__Prompt__:
Set the data down again, word for word, as it appears below.
»»
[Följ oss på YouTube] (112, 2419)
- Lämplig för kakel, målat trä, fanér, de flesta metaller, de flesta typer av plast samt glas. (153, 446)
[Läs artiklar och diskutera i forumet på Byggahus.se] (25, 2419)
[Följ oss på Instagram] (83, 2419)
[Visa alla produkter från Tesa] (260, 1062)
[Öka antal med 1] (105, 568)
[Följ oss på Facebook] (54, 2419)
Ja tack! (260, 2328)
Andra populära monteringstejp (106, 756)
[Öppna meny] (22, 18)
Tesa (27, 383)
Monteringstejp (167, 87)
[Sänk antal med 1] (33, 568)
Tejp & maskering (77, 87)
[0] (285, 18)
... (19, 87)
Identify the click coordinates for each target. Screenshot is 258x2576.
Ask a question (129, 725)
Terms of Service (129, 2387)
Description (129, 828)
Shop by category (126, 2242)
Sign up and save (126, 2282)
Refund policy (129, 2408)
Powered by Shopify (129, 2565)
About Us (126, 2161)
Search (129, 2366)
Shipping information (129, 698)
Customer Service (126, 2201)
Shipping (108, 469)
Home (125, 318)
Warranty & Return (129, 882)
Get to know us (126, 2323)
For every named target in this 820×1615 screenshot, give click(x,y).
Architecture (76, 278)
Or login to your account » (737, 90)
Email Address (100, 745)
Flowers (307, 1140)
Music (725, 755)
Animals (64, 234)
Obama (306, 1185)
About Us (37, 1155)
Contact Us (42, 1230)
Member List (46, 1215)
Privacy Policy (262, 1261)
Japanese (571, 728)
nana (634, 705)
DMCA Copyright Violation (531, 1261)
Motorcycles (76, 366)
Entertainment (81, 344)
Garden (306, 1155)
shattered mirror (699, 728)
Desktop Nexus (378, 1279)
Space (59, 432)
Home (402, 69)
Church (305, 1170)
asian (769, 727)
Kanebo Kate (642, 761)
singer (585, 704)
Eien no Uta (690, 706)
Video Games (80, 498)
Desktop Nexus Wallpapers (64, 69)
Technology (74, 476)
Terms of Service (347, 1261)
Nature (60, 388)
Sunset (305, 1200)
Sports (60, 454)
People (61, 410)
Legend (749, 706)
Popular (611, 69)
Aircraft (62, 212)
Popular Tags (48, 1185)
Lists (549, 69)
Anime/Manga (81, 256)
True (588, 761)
««
__Answer to the exercise__:
[Följ oss på YouTube] (112, 2419)
- Lämplig för kakel, målat trä, fanér, de flesta metaller, de flesta typer av plast samt glas. (153, 446)
[Läs artiklar och diskutera i forumet på Byggahus.se] (25, 2419)
[Följ oss på Instagram] (83, 2419)
[Visa alla produkter från Tesa] (260, 1062)
[Öka antal med 1] (105, 568)
[Följ oss på Facebook] (54, 2419)
Ja tack! (260, 2328)
Andra populära monteringstejp (106, 756)
[Öppna meny] (22, 18)
Tesa (27, 383)
Monteringstejp (167, 87)
[Sänk antal med 1] (33, 568)
Tejp & maskering (77, 87)
[0] (285, 18)
... (19, 87)
Identify the click coordinates for each target. Screenshot is 258x2576.
Ask a question (129, 725)
Terms of Service (129, 2387)
Description (129, 828)
Shop by category (126, 2242)
Sign up and save (126, 2282)
Refund policy (129, 2408)
Powered by Shopify (129, 2565)
About Us (126, 2161)
Search (129, 2366)
Shipping information (129, 698)
Customer Service (126, 2201)
Shipping (108, 469)
Home (125, 318)
Warranty & Return (129, 882)
Get to know us (126, 2323)
For every named target in this 820×1615 screenshot, give click(x,y).
Architecture (76, 278)
Or login to your account » (737, 90)
Email Address (100, 745)
Flowers (307, 1140)
Music (725, 755)
Animals (64, 234)
Obama (306, 1185)
About Us (37, 1155)
Contact Us (42, 1230)
Member List (46, 1215)
Privacy Policy (262, 1261)
Japanese (571, 728)
nana (634, 705)
DMCA Copyright Violation (531, 1261)
Motorcycles (76, 366)
Entertainment (81, 344)
Garden (306, 1155)
shattered mirror (699, 728)
Desktop Nexus (378, 1279)
Space (59, 432)
Home (402, 69)
Church (305, 1170)
asian (769, 727)
Kanebo Kate (642, 761)
singer (585, 704)
Eien no Uta (690, 706)
Video Games (80, 498)
Desktop Nexus Wallpapers (64, 69)
Technology (74, 476)
Terms of Service (347, 1261)
Nature (60, 388)
Sunset (305, 1200)
Sports (60, 454)
People (61, 410)
Legend (749, 706)
Popular (611, 69)
Aircraft (62, 212)
Popular Tags (48, 1185)
Lists (549, 69)
Anime/Manga (81, 256)
True (588, 761)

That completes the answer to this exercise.